Unmapped species names
The tree is built by looking at each sequence in the full alignment for the family. We take the name of the species given by UniProt and try to map that to the full taxonomic tree from NCBI. In some cases, the name chosen by UniProt does not map to any node in the NCBI tree, perhaps because the chosen name is listed as a synonym or a misspelling in the NCBI taxonomy.
So that these nodes are not simply omitted from the sunburst tree, we group them together in a separate branch (or segment of the sunburst tree). Since we cannot determine the lineage for these unmapped species, we show all levels between the superkingdom and the species as "uncategorised".
Since we reduce the species tree to only the eight main taxonomic levels, sequences that are mapped to the sub-species level in the tree would not normally be shown. Rather than leave out these species, we map them instead to their parent species. So, for example, for sequences belonging to one of the Vibrio cholerae sub-species in the NCBI taxonomy, we show them instead as belonging to the species Vibrio cholerae.
Too many species/sequences
For large species trees, you may see blank regions in the outer layers of the sunburst. These occur when there are large numbers of arcs to be drawn in a small space. If an arc is less than approximately one pixel wide, it will not be drawn and the space will be left blank. You may still be able to get some information about the species in that region by moving your mouse across the area, but since each arc will be very small, it will be difficult to accurately locate a particular species.
The tree shows the occurrence of this domain across different species. More...
We show the species tree in one of two ways. For smaller trees we try to show an interactive representation, which allows you to select specific nodes in the tree and view them as an alignment or as a set of Pfam domain graphics.
Unfortunately we have found that there are problems viewing the interactive tree when the it becomes larger than a certain limit. Furthermore, we have found that Internet Explorer can become unresponsive when viewing some trees, regardless of their size. We therefore show a text representation of the species tree when the size is above a certain limit or if you are using Internet Explorer to view the site.
If you are using IE you can still load the interactive tree by clicking the "Generate interactive tree" button, but please be aware of the potential problems that the interactive species tree can cause.
For all of the domain matches in a full alignment, we count the number that are found on all sequences in the alignment. This total is shown in the purple box.
We also count the number of unique sequences on which each domain is found, which is shown in green.
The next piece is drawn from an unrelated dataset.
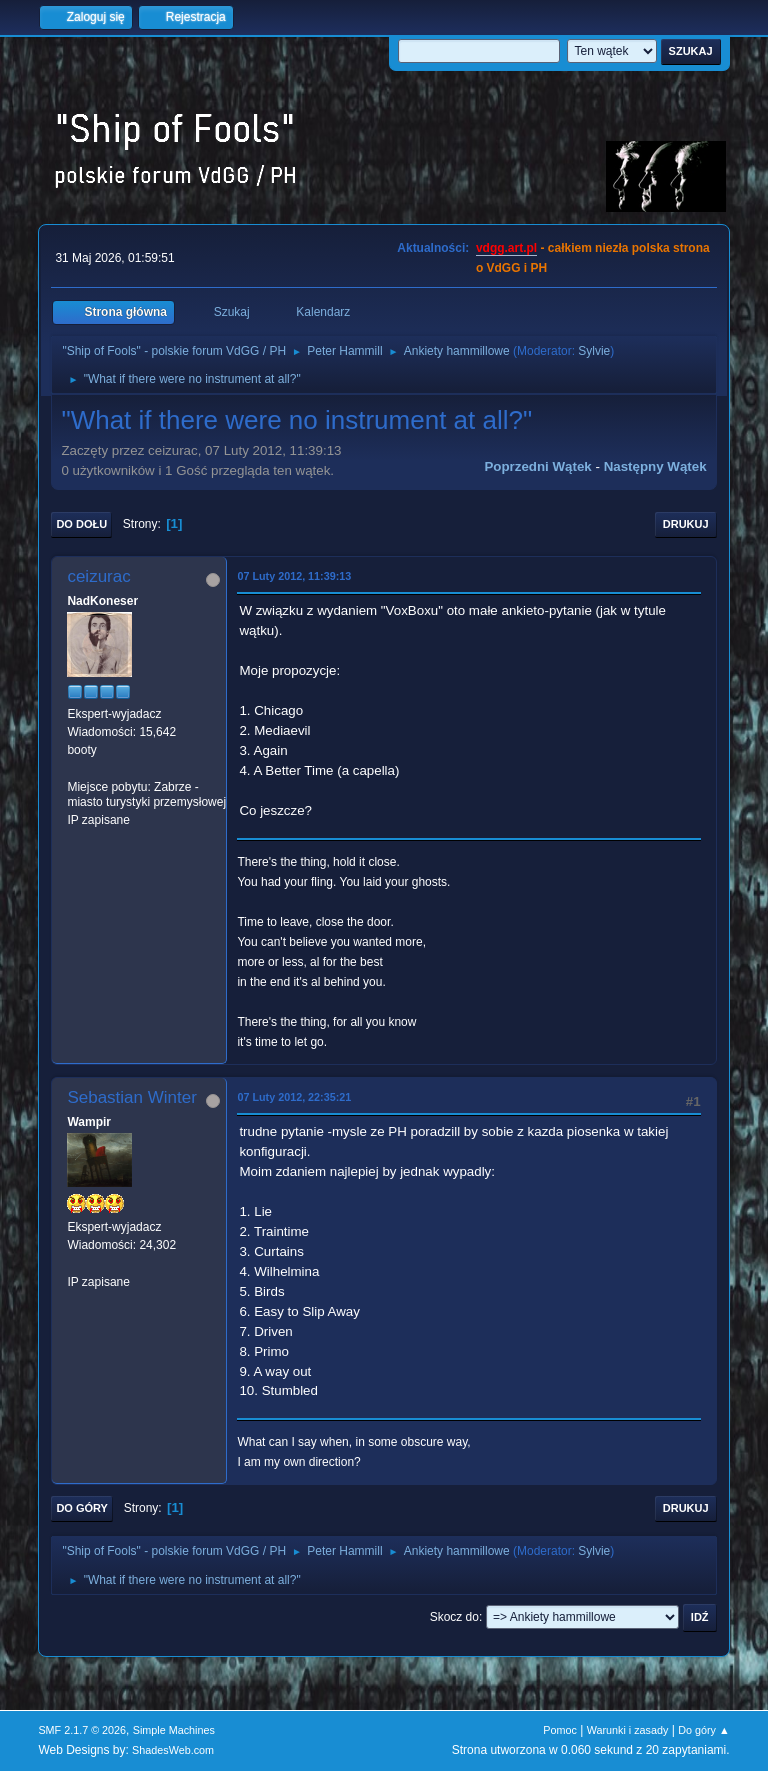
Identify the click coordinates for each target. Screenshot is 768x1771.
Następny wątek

Note that a domain may appear multiple times on the same sequence, leading to the difference between these two numbers.
Finally, we group sequences from the same organism according to the NCBI code that is assigned by UniProt, allowing us to count the number of distinct sequences on which the domain is found. This value is shown in the pink boxes.
We use the NCBI species tree to group organisms according to their taxonomy and this forms the structure of the displayed tree. Note that in some cases the trees are too large (have too many nodes) to allow us to build an interactive tree, but in most cases you can still view the tree in a plain text, non-interactive representation. Those species which are represented in the seed alignment for this domain are highlighted.
You can use the tree controls to manipulate how the interactive tree is displayed:
- show/hide the summary boxes
- highlight species that are represented in the seed alignment
- expand/collapse the tree or expand it to a given depth
- select a sub-tree or a set of species within the tree and view them graphically or as an alignment
- save a plain text representation of the tree
Please note: for large trees this can take some time. While the tree is loading, you can safely switch away from this tab but if you browse away from the family page entirely, the tree will not be loaded.